___ Quoted text ___

Once obtained, the three types of search intent candidates can then be integrated and common search intent candidates can be selected as the final search intents. These search intents can then, for example, be used to provide the user with additional or alternative search results or to focus a user's searching. Or the final search intents can be used to discover what subject matter users are searching for and to use such information to embed key phrases in Websites to attract users.

Thus, by discovering related information and related queries from the search query logs, the automatic search intent mining technique is able to leverage the knowledge of search engine users who have submitted these queries to help understand the input query.

It should be noted that although the technique can operate in fully automatic mode, it can also be used in a semi-automatic mode in one embodiment. For example, it can be employed with human editors to verify result quality. In this case, once the technique obtains a ranked list of intent candidates by applying the automatic search intent mining technique, human judges can be asked to check the candidates and to remove noisy/duplicate candidates or to add/delete some words from candidate phrases.

___ Information shown ___

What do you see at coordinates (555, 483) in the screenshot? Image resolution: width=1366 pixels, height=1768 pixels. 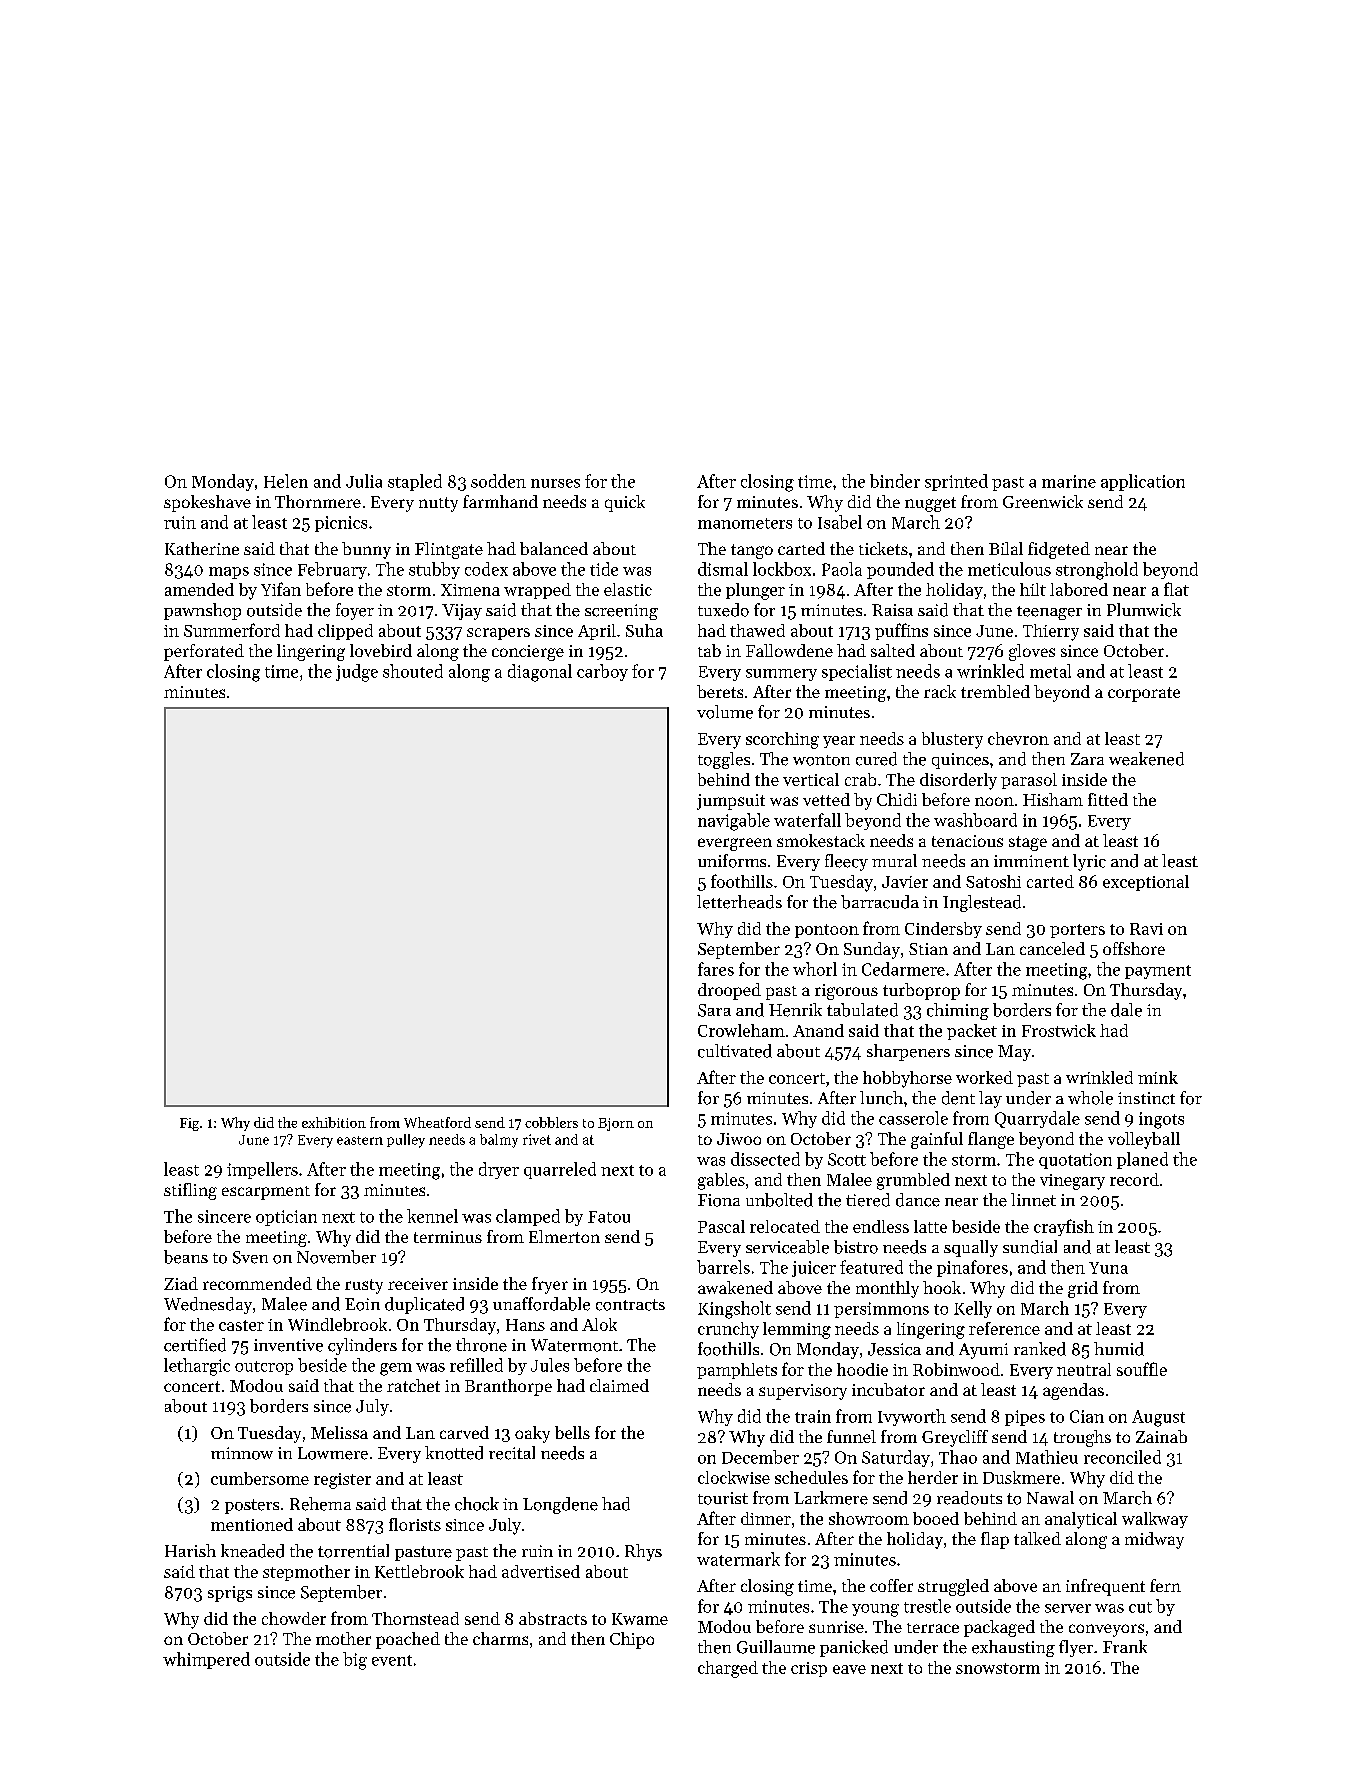 I see `nurses` at bounding box center [555, 483].
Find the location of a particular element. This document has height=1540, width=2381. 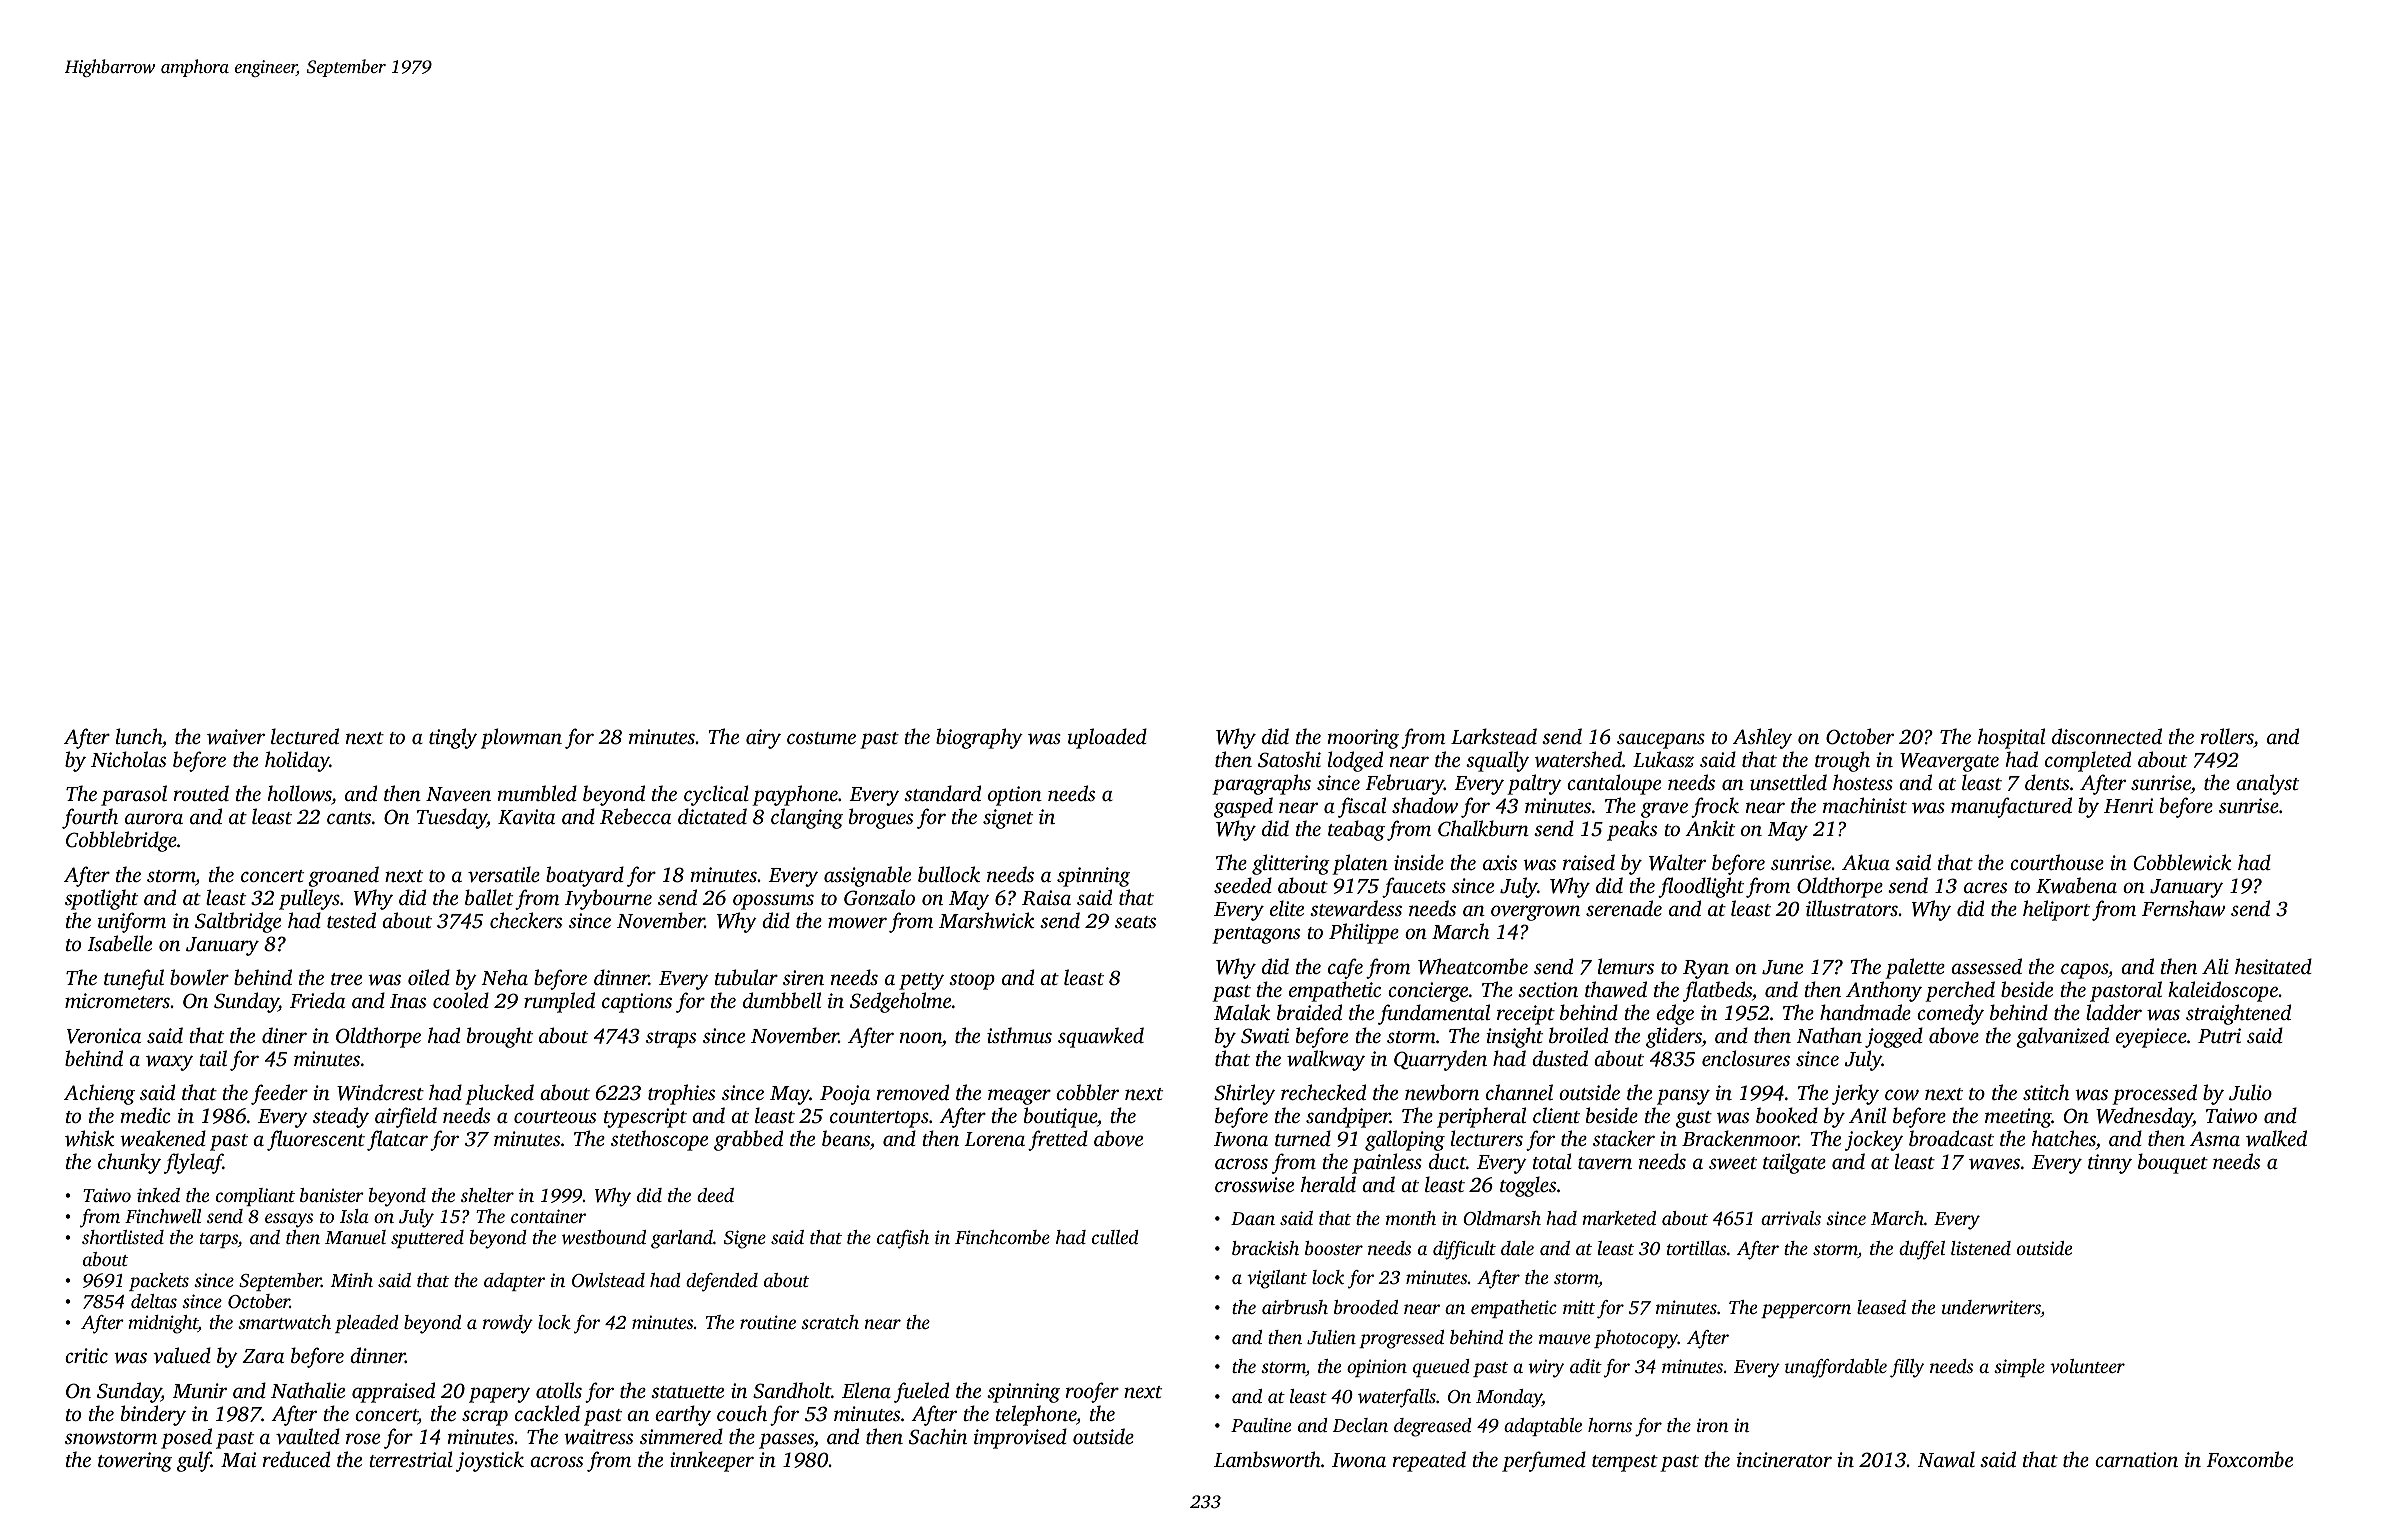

___

- To-do list:
**A.** From the passage on search intent mining, list every use it gives for the final search intents.
**B.** Swap "search query logs" for "query history records" in the passage on search intent mining, rewriting it starting with "Once obtained, the" and going on through "the input query.".
**C.** Answer these from the passage on search intent mining:
(i) How many types of search intent candidates are integrated?
(ii) In the semi-automatic mode, who can be employed to verify result quality?
(iii) Whose knowledge does the technique leverage to help understand the input query?
The listing has no role in this work.

- Final results:
**A.**
- Providing the user with additional or alternative search results
- Focusing a user's searching
- Discovering what subject matter users are searching for, so that key phrases can be embedded in Websites to attract users

**B.**
Once obtained, the three types of search intent candidates can then be integrated and common search intent candidates can be selected as the final search intents. These search intents can then, for example, be used to provide the user with additional or alternative search results or to focus a user's searching. Or the final search intents can be used to discover what subject matter users are searching for and to use such information to embed key phrases in Websites to attract users.

Thus, by discovering related information and related queries from the query history records, the automatic search intent mining technique is able to leverage the knowledge of search engine users who have submitted these queries to help understand the input query.

**C.**
(i) Three
(ii) Human editors
(iii) The knowledge of search engine users who have submitted the related queries